Developments in next generation sequencing – June 2014 edition

This is the third edition of this visualisation, previous editions were in October 2013 and December 2012.

As before, full run throughput in gigabases (billion bases) is plotted against single-end read length for the different sequencing platforms, both on a log scale:

A new visualisation

Inspired by GapMinderWorld, a fascinating interactive visualisation of demographic data, and using their recommendations, I created an interactive ‘Motion Chart’ version of this visualisation on a Google spreadsheet. The chart allows to track the metrics throughout the years. Here is the final graph after running though all the data:

The X and Y axis are the same as for the first figure, the size of the data points are correlated with the number of reads per run.

You can explore the data interactively yourself by clicking on the graph.

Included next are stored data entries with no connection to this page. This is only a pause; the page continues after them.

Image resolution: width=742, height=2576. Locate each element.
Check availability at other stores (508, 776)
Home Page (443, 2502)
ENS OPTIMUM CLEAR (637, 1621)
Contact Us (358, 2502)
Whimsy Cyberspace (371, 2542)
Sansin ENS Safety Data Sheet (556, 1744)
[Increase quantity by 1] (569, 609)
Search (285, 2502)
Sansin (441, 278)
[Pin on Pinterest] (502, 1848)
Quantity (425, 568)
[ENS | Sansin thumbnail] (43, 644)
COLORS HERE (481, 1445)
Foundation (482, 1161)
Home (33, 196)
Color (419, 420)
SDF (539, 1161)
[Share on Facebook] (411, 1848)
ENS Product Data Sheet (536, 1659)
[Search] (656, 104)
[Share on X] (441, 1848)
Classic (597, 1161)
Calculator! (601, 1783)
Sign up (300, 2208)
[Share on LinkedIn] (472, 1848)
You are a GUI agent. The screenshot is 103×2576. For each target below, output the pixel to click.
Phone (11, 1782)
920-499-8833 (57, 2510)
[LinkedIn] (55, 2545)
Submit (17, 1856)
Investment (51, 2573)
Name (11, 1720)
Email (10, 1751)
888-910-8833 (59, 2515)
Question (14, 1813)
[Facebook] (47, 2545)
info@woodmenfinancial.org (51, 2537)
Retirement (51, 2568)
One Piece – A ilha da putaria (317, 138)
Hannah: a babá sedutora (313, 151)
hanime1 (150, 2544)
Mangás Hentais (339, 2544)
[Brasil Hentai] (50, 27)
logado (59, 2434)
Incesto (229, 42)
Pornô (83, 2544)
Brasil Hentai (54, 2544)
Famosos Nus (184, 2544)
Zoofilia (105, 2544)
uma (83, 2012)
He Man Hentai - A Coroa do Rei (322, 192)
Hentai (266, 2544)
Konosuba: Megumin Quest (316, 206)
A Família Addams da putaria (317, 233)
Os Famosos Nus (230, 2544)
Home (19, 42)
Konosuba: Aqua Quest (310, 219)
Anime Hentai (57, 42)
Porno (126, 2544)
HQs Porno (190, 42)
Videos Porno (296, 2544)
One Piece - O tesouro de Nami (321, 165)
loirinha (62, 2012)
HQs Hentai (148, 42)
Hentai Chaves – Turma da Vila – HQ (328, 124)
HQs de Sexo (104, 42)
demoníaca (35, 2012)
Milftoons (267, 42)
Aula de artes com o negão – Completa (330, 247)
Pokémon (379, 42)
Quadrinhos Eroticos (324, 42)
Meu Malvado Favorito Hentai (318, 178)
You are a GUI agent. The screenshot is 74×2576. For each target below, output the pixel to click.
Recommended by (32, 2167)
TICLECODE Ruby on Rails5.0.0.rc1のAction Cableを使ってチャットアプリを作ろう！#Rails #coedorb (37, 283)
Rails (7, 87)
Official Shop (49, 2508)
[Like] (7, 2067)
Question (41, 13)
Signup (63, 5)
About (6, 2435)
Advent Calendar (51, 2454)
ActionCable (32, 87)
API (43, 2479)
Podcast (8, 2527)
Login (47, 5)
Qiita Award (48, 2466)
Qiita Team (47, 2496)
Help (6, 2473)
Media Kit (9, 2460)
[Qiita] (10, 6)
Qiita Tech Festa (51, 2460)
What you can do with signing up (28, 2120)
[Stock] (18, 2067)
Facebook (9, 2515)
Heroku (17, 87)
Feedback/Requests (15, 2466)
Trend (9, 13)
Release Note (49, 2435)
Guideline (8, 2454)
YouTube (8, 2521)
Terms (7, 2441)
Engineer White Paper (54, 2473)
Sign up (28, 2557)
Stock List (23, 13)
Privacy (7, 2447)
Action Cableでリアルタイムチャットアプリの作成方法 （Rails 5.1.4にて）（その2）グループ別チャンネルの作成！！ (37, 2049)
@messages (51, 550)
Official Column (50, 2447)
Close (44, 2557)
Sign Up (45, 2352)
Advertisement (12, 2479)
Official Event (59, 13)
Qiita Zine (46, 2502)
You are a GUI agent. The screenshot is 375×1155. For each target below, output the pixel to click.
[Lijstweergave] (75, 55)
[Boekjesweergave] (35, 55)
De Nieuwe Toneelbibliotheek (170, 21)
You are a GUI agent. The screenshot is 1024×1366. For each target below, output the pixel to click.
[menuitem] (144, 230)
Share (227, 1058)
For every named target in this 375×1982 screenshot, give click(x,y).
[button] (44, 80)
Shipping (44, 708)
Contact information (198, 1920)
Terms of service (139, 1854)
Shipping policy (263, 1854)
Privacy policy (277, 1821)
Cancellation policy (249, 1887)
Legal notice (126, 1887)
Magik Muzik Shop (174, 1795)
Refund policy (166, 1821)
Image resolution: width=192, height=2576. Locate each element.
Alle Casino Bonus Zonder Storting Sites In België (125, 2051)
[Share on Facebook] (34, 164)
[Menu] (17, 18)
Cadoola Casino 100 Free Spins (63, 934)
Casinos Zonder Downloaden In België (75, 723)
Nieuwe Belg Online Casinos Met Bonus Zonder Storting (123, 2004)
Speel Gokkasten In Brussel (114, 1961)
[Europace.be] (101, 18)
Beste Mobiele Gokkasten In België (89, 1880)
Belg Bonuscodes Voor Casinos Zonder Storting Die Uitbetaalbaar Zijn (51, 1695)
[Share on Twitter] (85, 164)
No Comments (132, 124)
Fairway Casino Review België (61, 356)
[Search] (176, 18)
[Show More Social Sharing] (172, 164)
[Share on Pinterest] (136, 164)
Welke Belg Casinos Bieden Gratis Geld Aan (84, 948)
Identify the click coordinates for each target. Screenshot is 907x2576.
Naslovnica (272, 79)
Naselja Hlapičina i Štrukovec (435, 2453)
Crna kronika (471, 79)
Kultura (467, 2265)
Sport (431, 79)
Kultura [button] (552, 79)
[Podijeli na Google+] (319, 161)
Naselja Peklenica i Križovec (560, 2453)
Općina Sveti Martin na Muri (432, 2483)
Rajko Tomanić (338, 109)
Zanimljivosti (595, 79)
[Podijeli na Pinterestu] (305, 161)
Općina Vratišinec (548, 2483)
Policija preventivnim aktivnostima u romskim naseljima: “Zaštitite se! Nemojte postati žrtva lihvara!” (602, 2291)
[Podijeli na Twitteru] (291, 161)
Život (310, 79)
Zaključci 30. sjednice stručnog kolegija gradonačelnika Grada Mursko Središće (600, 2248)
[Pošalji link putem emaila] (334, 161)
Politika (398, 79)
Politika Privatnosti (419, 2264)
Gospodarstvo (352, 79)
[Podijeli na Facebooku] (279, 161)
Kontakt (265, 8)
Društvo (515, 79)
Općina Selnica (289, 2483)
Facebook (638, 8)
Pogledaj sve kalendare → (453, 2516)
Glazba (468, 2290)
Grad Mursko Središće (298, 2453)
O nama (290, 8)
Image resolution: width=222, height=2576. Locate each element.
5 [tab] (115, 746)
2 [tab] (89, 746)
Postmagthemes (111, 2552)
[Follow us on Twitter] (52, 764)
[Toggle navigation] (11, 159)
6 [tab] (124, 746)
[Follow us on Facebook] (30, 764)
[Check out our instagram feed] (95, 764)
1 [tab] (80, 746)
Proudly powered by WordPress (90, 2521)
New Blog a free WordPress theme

Unfortunately, I didn’t find a way to change the default chart settings, so in order to have the best experience, make sure to adjust the chart as depicted below:

Note that the log scaling does not work as well as in the static picture at the top of this post. This is the reason I did not include the datapoint for Sanger sequencing. If someone can make this graph work in, say python, I’d be happy to include your results!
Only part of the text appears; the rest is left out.